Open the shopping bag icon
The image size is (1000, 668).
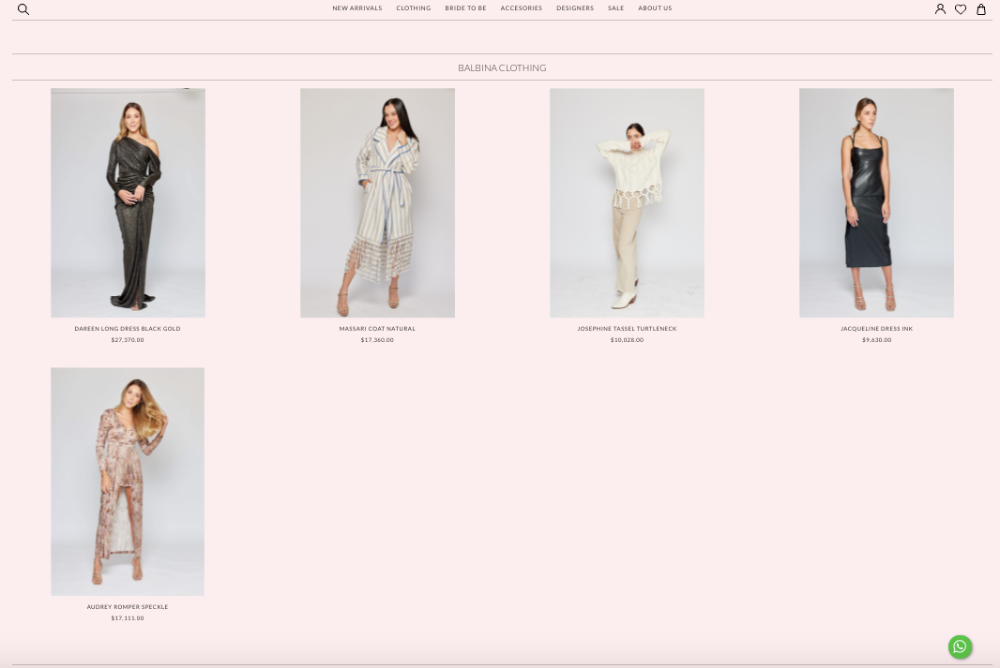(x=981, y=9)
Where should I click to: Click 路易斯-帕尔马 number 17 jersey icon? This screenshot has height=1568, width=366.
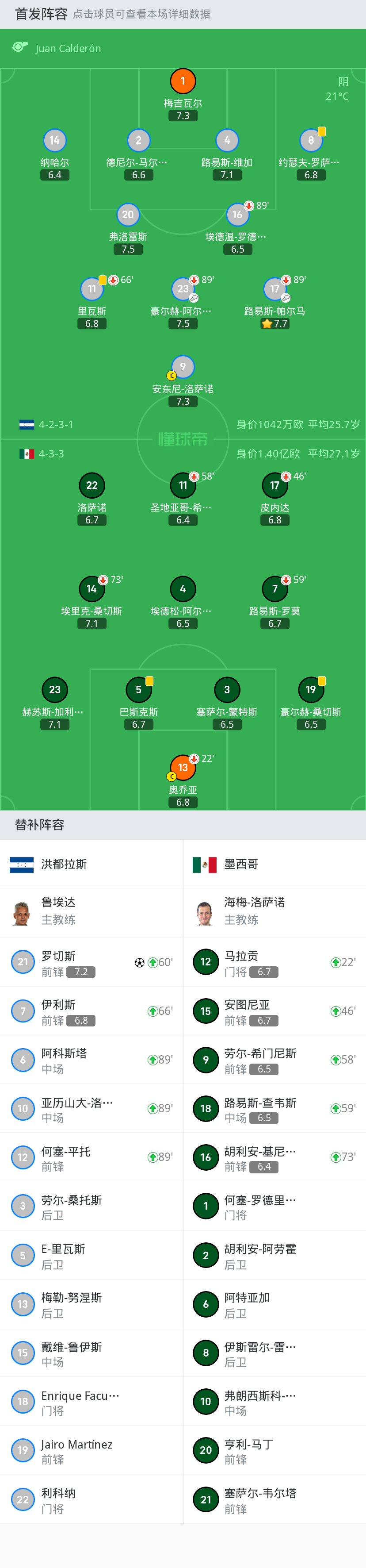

...

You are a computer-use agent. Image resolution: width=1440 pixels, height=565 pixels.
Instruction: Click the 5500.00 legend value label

◆ TASK DESCRIPTION ◆
Given the listing above, repeat exactly the lines starting at the one with "Open the shopping bag icon" and ending at the one with "Where should I", inclusive, excluding pictures.

◆ RESULT OF THE EXERCISE ◆
Open the shopping bag icon
The image size is (1000, 668).
(x=981, y=9)
Where should I click to: Click 路易斯-帕尔马 number 17 jersey icon? This screenshot has height=1568, width=366.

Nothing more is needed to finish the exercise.